本発明は,乳酸菌スターターの製造方法,及びその乳酸菌スターターを利用した発酵乳の製造方法に関する。
以前から,発酵乳を製造するにあたり,乳酸菌用の培地でマザースターターを培養して中間発酵を行い,原料乳の発酵に利用する乳酸菌スターターを得ることが知られている。そして,ここで得られた乳酸菌スターターを原料乳(ヨーグルトミックス)に接種し,原料乳を所定温度と所定時間で保持して発酵させることで,発酵乳を製造することとなる。また,発酵乳の製造においては,乳酸菌スターターを何段階にも亘って培養し,初代のマザースターターから何世代にも亘って段階的に植え継ぎ,それぞれの段階で乳酸菌スターターを活性化しながらスケールアップすることもある。
また,以前から,原料乳にブルガリア菌とサーモフィルス菌の2種の乳酸菌をスターターとして接種して発酵させることにより,ヨーグルトを得る方法が知られている。このようなヨーグルトでは,一般的に,ブルガリア菌とサーモフィルス菌の菌数の比率が,1:4〜1:5程度であり,ブルガリア菌に対して,サーモフィルス菌が圧倒的に多数で存在している。
ところで,ヨーグルトには,ブルガリア菌の菌数に規格(例えば,16日間の保存後で,10cfu/g以上)が設定されている製品がある。また,ヨーグルトには,ブルガリア菌によって産出される機能性の多糖体(EPS:Exopolysaccharide)が所定量で含有されていることを特徴とする製品も存在する。このようなヨーグルトでは,その製造過程において,ブルガリア菌の菌数を増加させることが望まれる。
この点,以前から,原料乳にpH緩衝剤を添加して発酵や培養させることで,乳酸菌の増殖を促進させる方法が知られている。
例えば,特許文献1には,原料乳にオレイン酸などを添加する低脂肪ヨーグルトの製造方法が開示されている。特許文献1によれば,オレイン酸などを用いることで,低脂肪ヨーグルトにおける乳酸菌の生残性を向上させることができると提案されている。
また,特許文献2には,原料乳にグァバ葉エキスを添加する発酵食品の製造方法が開示されている。特許文献2によれば,グァバ葉エキスを用いることで,乳酸菌の生残性改善剤や乳酸菌の増殖促進剤として機能するため,発酵食品における乳酸菌の生残性を向上させることができると提案されている。

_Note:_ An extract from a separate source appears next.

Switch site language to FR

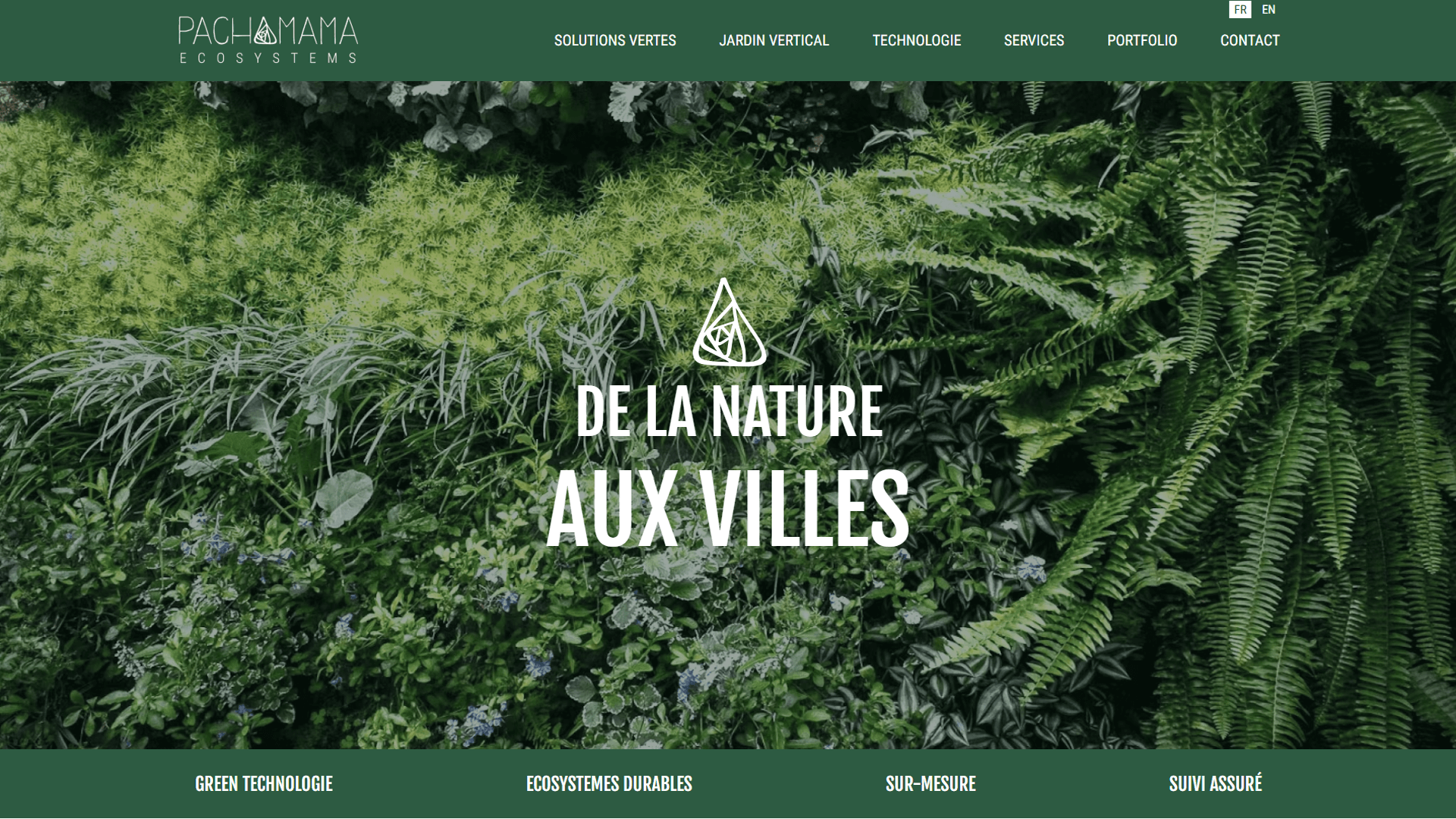[1240, 10]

また,特許文献3には,原料乳にアラビアガムを添加する発酵食品の製造方法が開示されている。特許文献3によれば,アラビアガムを用いることで,発酵食品の保存中におけるビフィズス菌の生存率を増加させることができると提案されている。
特開2001−045968号公報 特開2010−119305号公報 特表2010−505390号公報
しかしながら,上記した従来技術のように,乳酸菌の菌数を増加させるために,発酵乳の元となる原料乳にpH緩衝剤などの乳酸菌の増殖促進剤を直接的に添加すると,この増殖促進剤が原因となって,乳本来の風味とは異なる雑味,苦味,酸味などが発生するという問題があった。このため,従来の乳酸菌の増殖促進剤を用いる場合,発酵乳の風味の調整が困難であった。

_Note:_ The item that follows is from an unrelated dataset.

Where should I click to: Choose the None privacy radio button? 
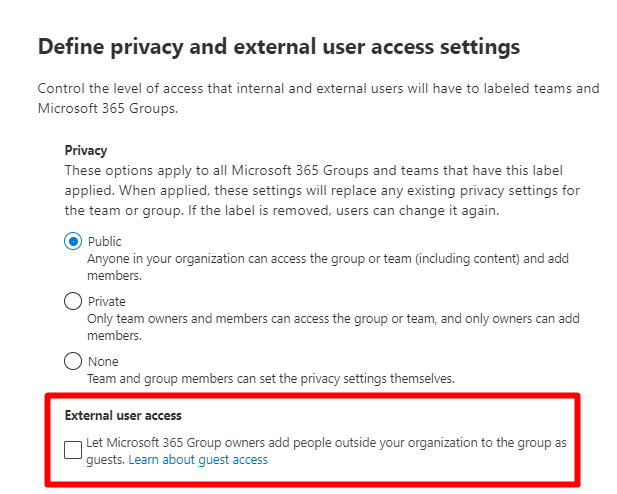73,361
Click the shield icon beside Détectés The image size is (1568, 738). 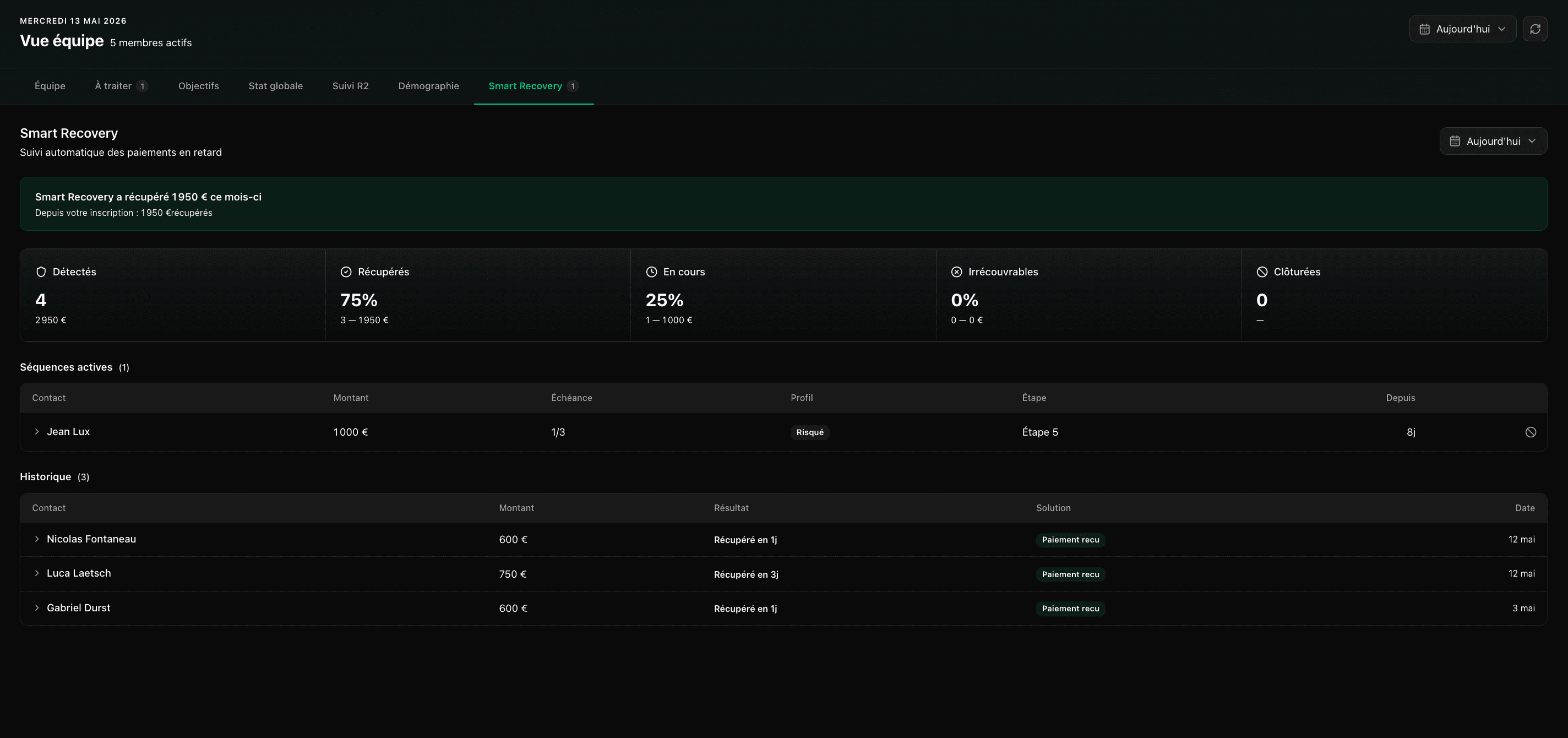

また,ブルガリア菌とサーモフィルス菌の両方を含む発酵乳において,従来の乳酸菌の増殖促進剤を用いる場合,ブルガリア菌とサーモフィルス菌の両方の菌数が一緒に増加することとなる。つまり,従来の乳酸菌の増殖促進剤を用いる場合,ブルガリア菌とサーモフィルス菌の増殖が一緒に促進されるため,ブルガリア菌の増殖を相対的に促進することが困難であり,その結果として,ブルガリア菌に由来する多糖体の産生を促進することが困難であった。これに対し,上述したようなヨーグルトでは,その製造過程において,ブルガリア菌の増殖のみを促進させて,サーモフィルス菌の増殖を促進させなくてもよい製品も存在する。このとき,ブルガリア菌とサーモフィルス菌の両方を含む発酵乳において,ブルガリア菌の菌数の比率を高めることで,ブルガリア菌に由来する多糖体の生産量を増やすことが可能となる。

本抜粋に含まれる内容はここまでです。